Updated: Mar 22, 2021

All of this theological slop filtered into Christianity though early Church writers (all men), who bought into Plato hook, line and sinker.  With those "natural" and "unnatural" lenses, they interpreted the Bible, forgetting that Biblical Hebrew has no words for "natural" or "unnatural", with one exception.  In Deuteronomy 34:7, describing Moses at age 120, the King James Bible translated Deuteronomy 34:7, "his eye was not dim nor his natural force abated.".  That "natural force" refers to his sexual vigor. He could still have an erection and he could still produce sperm!  Any comments from you 120-year old bloggers out there? 


The Hebrew word used about Moses comes from botany, describing a "twig that is fresh and green".  When we move to the New Testament, St. Paul's words to describe "natural" and "unnatural" sex have the same botanical roots.  They mean "to spring up. bud and produce seed".  We have a great gift in the New Testament to understand what Paul means  --the Gospel!  We're back to Luther's "The Bible interprets the Bible."  Just as several Old Testament stories helped illuminate the meanings of Leviticus 18 and Sodom and Gomorrah, so Jesus' Parable of the Sower, helps us understand Paul.  


Let's remember.  It was Jesus, not Plato, who knocked Paul to the ground and called him to be his Disciple.  Paul wrote ,"Their women exchanged "natural" intercourse for "unnatural", and in the same way, also the men giving up natural intercourse with women, were consumed with passion for one another.  Men committed shameful acts with other men" (Romans 1"26-27).  Does Paul write as a follower of Plato?  Give me a break!  He writes as a disciple of Jesus!  

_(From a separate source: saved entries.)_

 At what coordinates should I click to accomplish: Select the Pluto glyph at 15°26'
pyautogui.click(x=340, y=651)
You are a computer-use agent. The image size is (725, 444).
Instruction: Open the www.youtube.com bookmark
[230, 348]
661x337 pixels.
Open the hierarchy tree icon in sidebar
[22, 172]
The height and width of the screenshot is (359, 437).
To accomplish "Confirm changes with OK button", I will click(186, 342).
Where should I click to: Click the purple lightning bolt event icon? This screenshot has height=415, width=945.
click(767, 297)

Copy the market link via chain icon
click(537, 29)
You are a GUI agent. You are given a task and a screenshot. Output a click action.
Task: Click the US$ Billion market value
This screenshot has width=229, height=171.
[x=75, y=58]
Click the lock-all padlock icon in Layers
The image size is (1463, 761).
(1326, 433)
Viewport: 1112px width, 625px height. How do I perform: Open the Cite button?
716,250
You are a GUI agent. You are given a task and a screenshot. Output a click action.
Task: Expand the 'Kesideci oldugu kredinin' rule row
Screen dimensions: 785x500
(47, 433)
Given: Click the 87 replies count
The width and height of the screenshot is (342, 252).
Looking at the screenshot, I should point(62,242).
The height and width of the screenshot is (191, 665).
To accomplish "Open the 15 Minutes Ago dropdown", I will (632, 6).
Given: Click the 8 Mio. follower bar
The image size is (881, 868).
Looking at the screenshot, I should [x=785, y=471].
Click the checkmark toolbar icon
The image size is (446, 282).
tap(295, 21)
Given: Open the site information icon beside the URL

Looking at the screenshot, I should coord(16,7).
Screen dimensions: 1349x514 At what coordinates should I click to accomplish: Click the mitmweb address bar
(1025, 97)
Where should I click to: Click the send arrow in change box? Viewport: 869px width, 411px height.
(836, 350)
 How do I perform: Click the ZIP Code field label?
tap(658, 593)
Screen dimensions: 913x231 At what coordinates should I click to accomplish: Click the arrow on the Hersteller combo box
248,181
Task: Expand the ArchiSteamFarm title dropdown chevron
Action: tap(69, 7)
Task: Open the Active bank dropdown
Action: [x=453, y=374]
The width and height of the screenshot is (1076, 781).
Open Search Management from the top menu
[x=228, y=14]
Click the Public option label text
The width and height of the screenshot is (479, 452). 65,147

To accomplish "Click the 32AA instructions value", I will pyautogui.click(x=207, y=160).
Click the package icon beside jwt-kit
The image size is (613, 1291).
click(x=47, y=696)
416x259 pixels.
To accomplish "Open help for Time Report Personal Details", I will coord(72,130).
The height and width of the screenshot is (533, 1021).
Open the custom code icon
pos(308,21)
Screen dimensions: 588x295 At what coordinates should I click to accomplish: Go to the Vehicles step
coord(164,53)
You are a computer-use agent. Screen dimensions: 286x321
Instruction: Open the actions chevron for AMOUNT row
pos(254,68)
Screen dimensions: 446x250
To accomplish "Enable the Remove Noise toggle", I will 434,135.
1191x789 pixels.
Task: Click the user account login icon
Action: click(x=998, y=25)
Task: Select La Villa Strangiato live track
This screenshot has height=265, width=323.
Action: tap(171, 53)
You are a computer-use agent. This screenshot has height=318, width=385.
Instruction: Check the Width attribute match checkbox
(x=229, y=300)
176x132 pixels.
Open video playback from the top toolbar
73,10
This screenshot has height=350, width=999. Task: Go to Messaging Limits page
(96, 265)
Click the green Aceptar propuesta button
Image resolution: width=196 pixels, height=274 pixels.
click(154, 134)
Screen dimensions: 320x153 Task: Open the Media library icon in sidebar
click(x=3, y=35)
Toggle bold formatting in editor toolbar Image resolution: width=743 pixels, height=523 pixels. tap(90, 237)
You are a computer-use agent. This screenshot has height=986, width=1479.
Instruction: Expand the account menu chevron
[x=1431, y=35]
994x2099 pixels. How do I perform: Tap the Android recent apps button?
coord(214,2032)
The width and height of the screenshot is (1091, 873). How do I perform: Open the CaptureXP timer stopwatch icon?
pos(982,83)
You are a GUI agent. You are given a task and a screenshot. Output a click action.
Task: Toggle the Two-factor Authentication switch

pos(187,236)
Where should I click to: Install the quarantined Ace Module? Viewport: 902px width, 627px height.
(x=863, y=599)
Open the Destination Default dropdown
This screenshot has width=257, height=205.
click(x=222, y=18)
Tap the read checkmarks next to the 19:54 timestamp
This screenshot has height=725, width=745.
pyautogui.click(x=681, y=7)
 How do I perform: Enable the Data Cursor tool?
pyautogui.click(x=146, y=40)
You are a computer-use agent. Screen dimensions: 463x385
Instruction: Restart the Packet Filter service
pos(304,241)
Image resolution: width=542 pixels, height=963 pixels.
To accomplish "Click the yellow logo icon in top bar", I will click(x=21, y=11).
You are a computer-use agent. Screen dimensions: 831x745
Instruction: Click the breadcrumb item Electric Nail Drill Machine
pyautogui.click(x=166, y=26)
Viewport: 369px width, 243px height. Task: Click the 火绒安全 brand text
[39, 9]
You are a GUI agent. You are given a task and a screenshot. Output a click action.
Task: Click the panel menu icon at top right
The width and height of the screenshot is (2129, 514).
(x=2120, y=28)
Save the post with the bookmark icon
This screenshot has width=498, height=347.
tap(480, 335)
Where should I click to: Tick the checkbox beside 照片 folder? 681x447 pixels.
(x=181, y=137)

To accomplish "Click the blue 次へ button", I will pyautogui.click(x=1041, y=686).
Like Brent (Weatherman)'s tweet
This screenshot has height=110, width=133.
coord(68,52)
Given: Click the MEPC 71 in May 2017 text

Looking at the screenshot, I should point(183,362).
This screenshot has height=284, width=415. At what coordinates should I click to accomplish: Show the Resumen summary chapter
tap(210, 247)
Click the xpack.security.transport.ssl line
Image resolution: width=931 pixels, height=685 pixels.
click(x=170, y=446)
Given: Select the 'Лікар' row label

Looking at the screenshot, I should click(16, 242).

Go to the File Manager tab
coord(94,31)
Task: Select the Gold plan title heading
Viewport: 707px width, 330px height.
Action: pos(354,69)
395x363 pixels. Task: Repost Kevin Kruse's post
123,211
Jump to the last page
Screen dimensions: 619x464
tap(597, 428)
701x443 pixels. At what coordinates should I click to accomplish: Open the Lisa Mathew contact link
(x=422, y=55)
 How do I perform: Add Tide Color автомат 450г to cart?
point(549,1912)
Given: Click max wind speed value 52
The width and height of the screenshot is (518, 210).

We need to go back to Jesus, not Plato, to find out what "natural" means to Paul.   Natural intercourse means a life-giving, germinating and fruitful  relationship between sexual partners. Unnatural means intercourse that is degrading and shameful. Paul writes to Rome, a center of sexual debauchery.  Had he heard about the emperor, Nero, who castrated a young man named Sporus, dressed him up as a woman, and then married him?  That, in Paul's mind, was "unnatural" sex between men.  It fit the list of passions he lists a few verses later in Romans (Romans 1: 29-31), sex that was "deceitful, crafty, heartless and ruthless".